Seandainya passion saya ada di dunia make up, pastinya saya akan memekik gembira jika melihat aneka produk alat make up dengan formula terbaru.
Jika saya memiliki passion di dunia fashion, perburuan aneka kain cantik akan menjadi sesuatu yang menyenangkan bagi saya.
Misalkan saya memiliki passion di dunia kuliner, mungkin saja saya sudah menjelma menjadi seorang chef atau pemilik sebuah restoran. Ujung-ujungnya, saya akan berasyik masyuk ria dengan tepung, daging, maupun bahan lain dengan kualitas premium. Dapur menjadi sebuah tempat yang selalu ngangeni untuk disambangi.


Sebagai seorang penulis pemula, tentu saja mata saya menjadi "hijau" saat melihat banyak buku maupun training bertebaran di mana-mana.
Serius! Bak seorang anak yang lagi doyan-doyannya jajan, saya pun susah menahan diri untuk tidak berinvestasi pada satu training setiap bulannya.

Maruk? Haha, saya ga ambil pusing dengan anggapan tersebut. Sebab saya menyadari, bahwa menjadi seorang penulis yang naik kelas itu tidaklah semudah membalikkan telapak tangan.
Namun di sisi lain, kita harus mengingat bahwa kebiasaan jajan ilmu training tidak akan meningkatkan kapasitas--- jika tidak dibarengi dengan action untuk NAIK KELAS.

Saya bersungguh-sungguh.
Seorang penulis akan dikatakan berhasil jika ia mampu membuktikan produktivitasnya di luar tembok training.
Karya-karyanya tidak melulu berkutat pada tugas training, bahkan harus ada peningkatan target.
Di sisi lain, seorang penulis harus mampu MENGEMBALIKAN MODAL yang telah dikeluarkan.
Jajan ilmu memang asyik, namun harus diingat bahwa pengembalian modal adalah sebuah tanggungjawab pribadi maupun pembuktian diri-- bahwa menulis adalah sebuah kegiatan yang mampu menghasilkan secara materi.
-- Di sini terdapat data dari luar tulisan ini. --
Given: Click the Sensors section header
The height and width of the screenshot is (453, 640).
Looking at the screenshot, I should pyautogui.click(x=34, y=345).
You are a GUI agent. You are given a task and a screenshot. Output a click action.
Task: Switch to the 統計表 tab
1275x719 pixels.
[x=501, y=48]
Bagaimana caranya agar penulis pemula bisa naik kelas? Setidaknya ada 3 poin yang dapat dipelajari bersama:

  • MEMILIH MENTOR YANG TERUJI KREDIBILITASNYA
Memang ada banyak training kepenulisan yang ditawarkan. Penulis pemula bebas memilih sesuai kebutuhan dan  budget.
Dari pengalaman pribadi, saya lebih suka dibimbing oleh seorang mentor yang
banyak bermain di penerbitan mayor. 

Saya tidak mengasumsikan bahwa buku yang dilaunching melalui penerbit mandiri kalah bersaing. Namun harus diakui, sejumlah portofolio dari penerbit mayor akan menambah kekuatan branding seorang penulis. Aroma seleksi yang ketat untuk menembus sebuah penerbit mayor menjadi kekuatan tersendiri dari seorang penulis.
 
Karena sudah ada branding yang kuat, tidak perlu kaget jika biaya training yang dikelola sang mentor sedikit lebih tinggi daripada lapak sebelah. Trust me, “mehong”nya biaya tersebut justru menjadi pelecut bagi kita untuk segera mengembalikan modal yang sudah dikeluarkan.
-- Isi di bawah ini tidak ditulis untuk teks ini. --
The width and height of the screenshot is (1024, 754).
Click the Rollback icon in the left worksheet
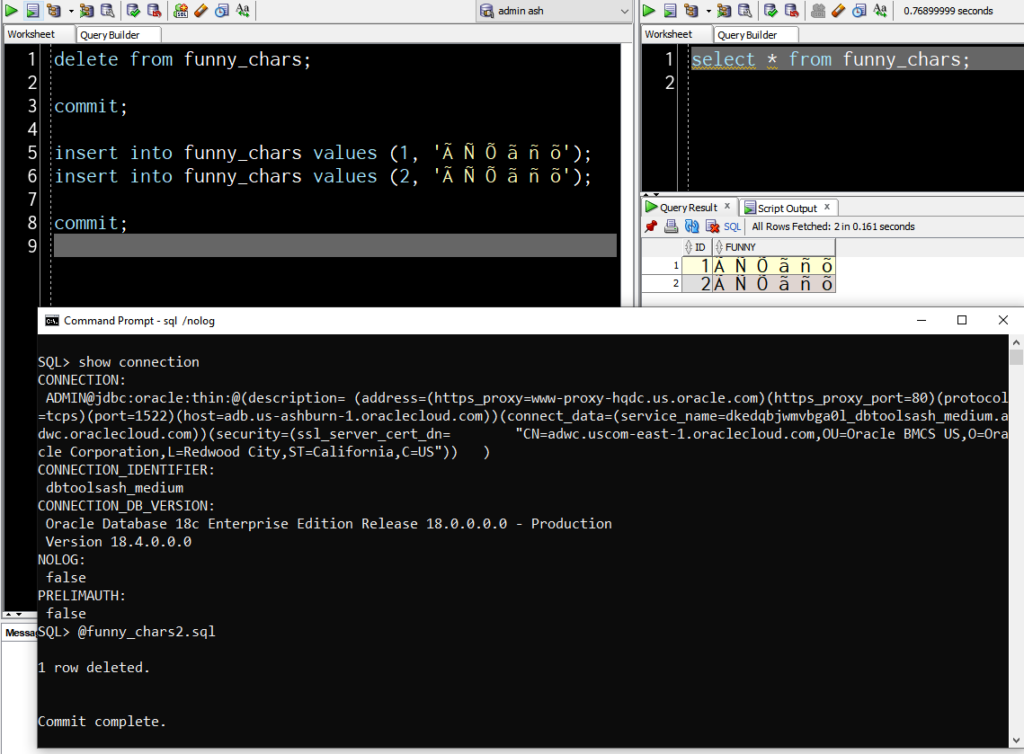pos(154,11)
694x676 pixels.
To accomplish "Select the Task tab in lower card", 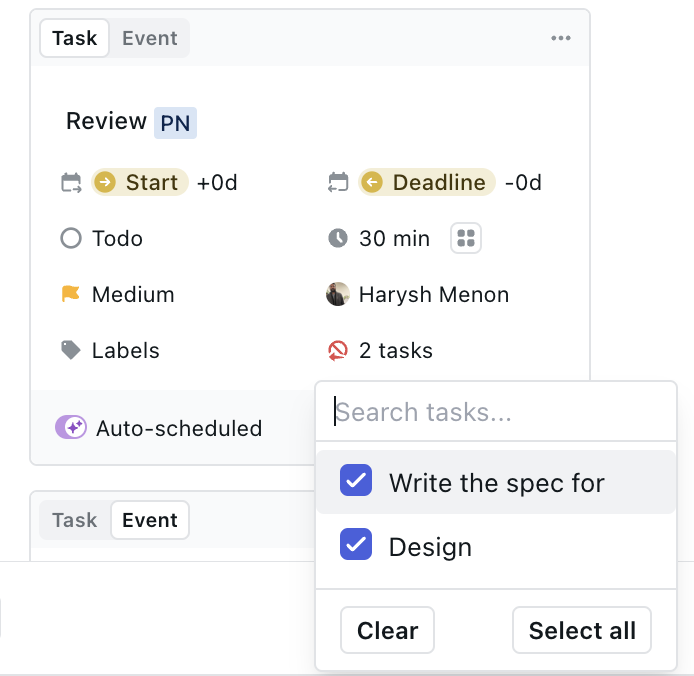I will (75, 521).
Salah satu mentor yang saya promosikan untuk diikuti kelasnya adalah Bapak Anang YB. Beliau telah malang melintang di dunia ghostwriter. Bahkan kemampuannya dalam menuliskan aneka kisah biografi yang apik tidak diragukan lagi. Karena kepiawaiannya, sejumlah karya Pak Anang mampu bertengger di klasifikasi bestseller toko buku Gramedia. Ilmu yang disajikan dalam kelas beliau sangatlah padat dan aplikatif, sehingga rekan-rekan penulis pemula akan mampu membuat sebuah draft kisah yang penuh makna.


  • ·         RAJIN MEMBRANDING DIRI SEBAGAI PENULIS
Jangan ragu mengikuti aneka kompetisi menulis maupun sejumlah peluang lain yang ditawarkan oleh media literasi. Kompetisi mampu mengasah ketajaman seorang penulis pemula, bahkan meningkatkan kepekaan penulis dalam menentukan gaya kepenulisan yang hendak disajikan.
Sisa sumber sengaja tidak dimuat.